16 September 2010 - 18:55Find Suggest: Words from the Page
There’s a few main ways to do search in Firefox. You can use the location bar to search for pages that you’ve visited or bookmarked. You can use the find bar to search for words on the page that you’re currently looking at. You can use the search bar to find new pages on the internet. As I mentioned last week, I’m taking a look into ways to improve searches in Firefox as part of Mozilla Labs, so this covers all of these types of searching.
Today I’ve quickly hacked together an initial prototype that helps you find words on a page. Instead of typing letters into the find box only to end up getting a “Phrase not found” message, the find bar will now show suggestions of words that will match on the page as you type. The find bar will only let you find words that are on the page anyway, so why not use those available words to guide the user?

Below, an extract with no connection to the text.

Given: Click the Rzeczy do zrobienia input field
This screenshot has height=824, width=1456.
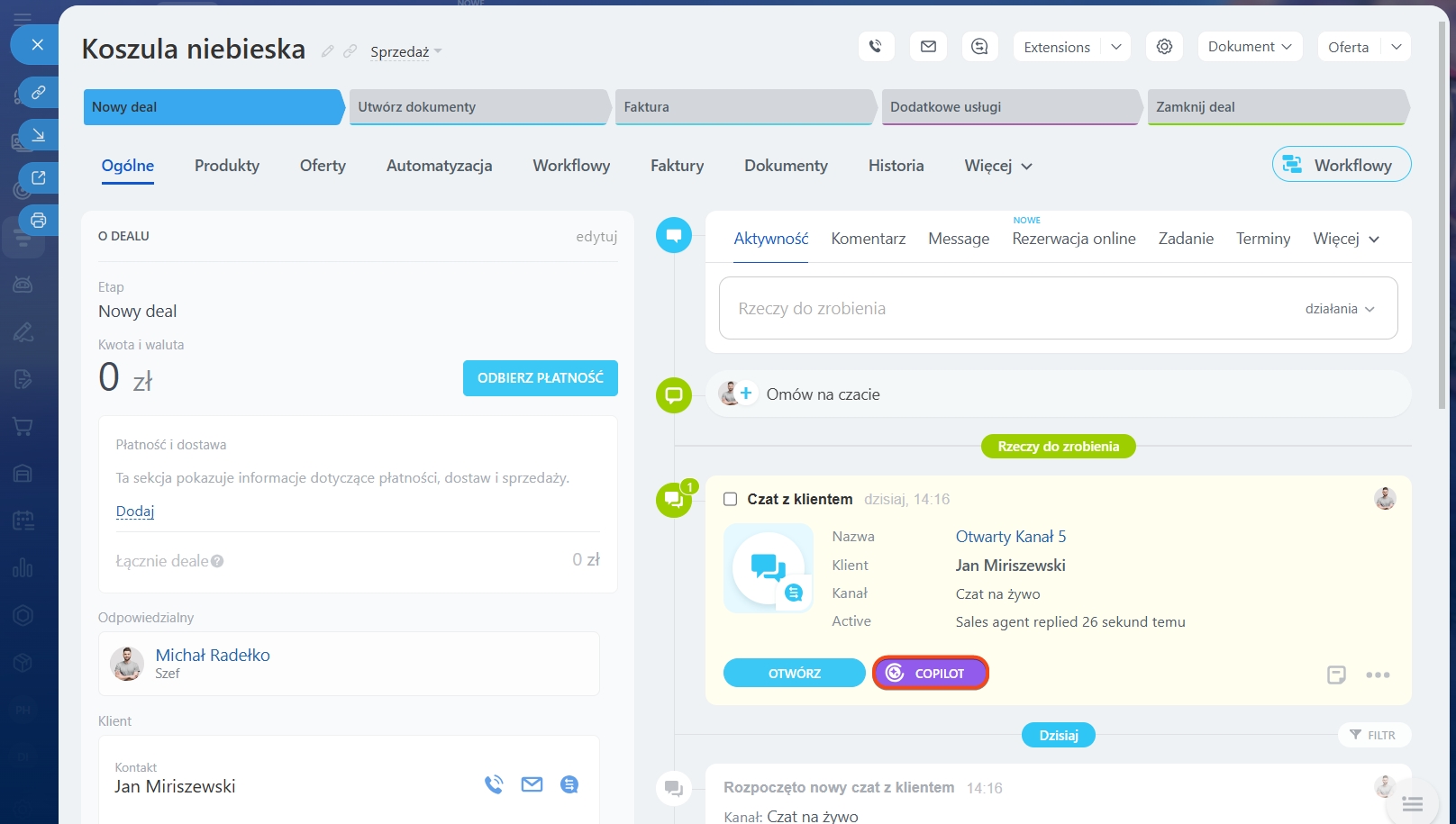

This is similar to how mobile phones will suggest words based on the letters you’ve entered so far. Except instead of showing possible words from the dictionary, the find bar will only show words from a custom dictionary.
You can try out this feature by installing Find Suggest. It’s a restartless add-on that runs on recent Firefox 4 betas [mozilla.com], so you can start playing around with it immediately.
This is a quick prototype, so you can only fill in the suggestions by clicking on them. Ideally there would be some keyboard mechanism to fill in the suggestion such as hitting <Tab> to fill in the common prefix like on the command line. But even with the limited functionality, it’s a useful guide to quickly see what words will match on the page without having to type them out.